I wonder what the scores would look like on a dual PowerMac G5 2.7GHz? Anyone have one and want to be a guinea pig?


----------



## PosterBoy (Jan 22, 2002)

Oooh, that would be interesting.


----------



## Chealion (Jan 16, 2001)

Any intention for making a public download or something I can try out?


----------



## gnatsum (Apr 10, 2005)

CPU (intetger) scores are better than the P4 and the G5.

amd 64

memory (stdlib) fill 1001.19 megabytes/sec
memory (stdlib) sequential access 951.53 megabytes/sec
memory (stdlib) random access 1.00 gigabytes/sec
memory (stdlib) copy 636.16 megabytes/sec

ppc g5

memory (stdlib) fill 2.13 gigabytes/sec
memory (stdlib) sequential access 2.14 gigabytes/sec
memory (stdlib) random access 2.21 gigabytes/sec
memory (stdlib) copy: 1.02 gigabytes/sec



Am i missing something? is smaller better? or else, how else is the athlon better than the g5 in that test?


----------



## PosterBoy (Jan 22, 2002)

Athlon64 3200+



PosterBoy said:


> cpu (float) mandelbrot (sqrt) 944.05 megaflops
> cpu (float) mandelbrot (nosqrt) 1.06 gigaflops
> 
> cpu (integer) blowfish 57.87 megabytes/sec
> ...


PPC G5 1.6



jfpoole said:


> cpu (float) mandelbrot (sqrt) 441.54 megaflops
> cpu (float) mandelbrot (nosqrt) 697.13 megaflops
> 
> cpu (integer) blowfish (cache) 32.52 megabytes/sec
> ...


Athlon64s CPU scores are all better than the the G5s scores in the same area. The numbers you are comparing gnatsum are memory scores.

And for what it's worth, the actual clock speed of an Athlon64 3200+ is 2.2 GHz.


----------



## gnatsum (Apr 10, 2005)

alright...so g5's are memory monsters???

but slow....


so how do you translate that into performance that an avg. user can grasp?


----------



## Guest (Aug 12, 2005)

gnatsum said:


> alright...so g5's are memory monsters???
> 
> but slow....
> 
> ...


That's the problem ... you can't translate it. As I said earlier in the thread.. due to radical diffrences in operating systems, compilers, etc, etc ... these tests don't even accurately show the differences in the hardware. That's part of it, they do show differences in the compilers, code used, etc etc though LOL

The only way to do a real comparison will be on MacIntels. That's what I'm waiting to see ... OSX vs. Windows on the same hardware


----------



## Chealion (Jan 16, 2001)

mgeurtin - Sure you can get better performance by tailoring the way the program is made and compiled for a specific processor, but if you just use generic code and a standard compiler with no biases towards any processor, then can you not get a benchmark that you can actually compare the computers to each other because they are on a level playing field.
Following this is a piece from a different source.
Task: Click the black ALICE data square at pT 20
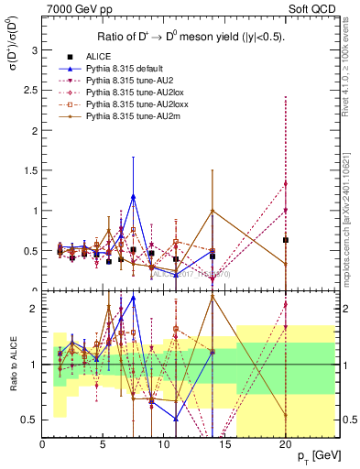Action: click(x=286, y=240)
It's not the end all and be all, but it's the first try I've seen to make something that doesn't bias one end or the other.

On a sidenote, jfpoole's program compares hardware, not the difference in speed between OS X and Windows.


----------



## Guest (Aug 12, 2005)

well yes and no .. the thing is that not all compilers are created equal, so it all comes back down to the toolchain. With gcc the x86 version, in general is _much_ more optimized then the PowerPC version ... alot of which comes back down to compatibility, etc.

The short answer is that yes it's a comparison, but it's not necessarily very accurate. This is a long running argument (of many many years, usenet has threads that are hundreds of posts long on just this part of things alone). There are (potentially) big differences in the compiler versions right down to assembly level and beyond.

Not saying the application is biased really, but it's not necessarily an "apples to apples" comparison .. there is really no such thing going across multiple architectures that exists. They are _an_ indication but not necessarily _the_ indication.

Not trying to be a party pooper or anything! Just trying to be the devil's advocate!


----------



## PosterBoy (Jan 22, 2002)

mguertin said:


> They are _an_ indication but not necessarily _the_ indication.


In all fairness, I don't think that any benchmark is _the_ indication.

But jfpoole would have to be the one to discuss the development of this tool, as he's the one developing it.


----------



## jfpoole (Sep 26, 2002)

GeekBench isn't meant to be an exact processor or hardware benchmark, but rather a "computing ecosystem" benchmark (which includes the hardware, but also the operating system and developer tools). We're not interested in determining whether the P4 is better than the G5 (or vice-versa); we're interested in determining what application performance is like under Windows compared to Mac OS X. 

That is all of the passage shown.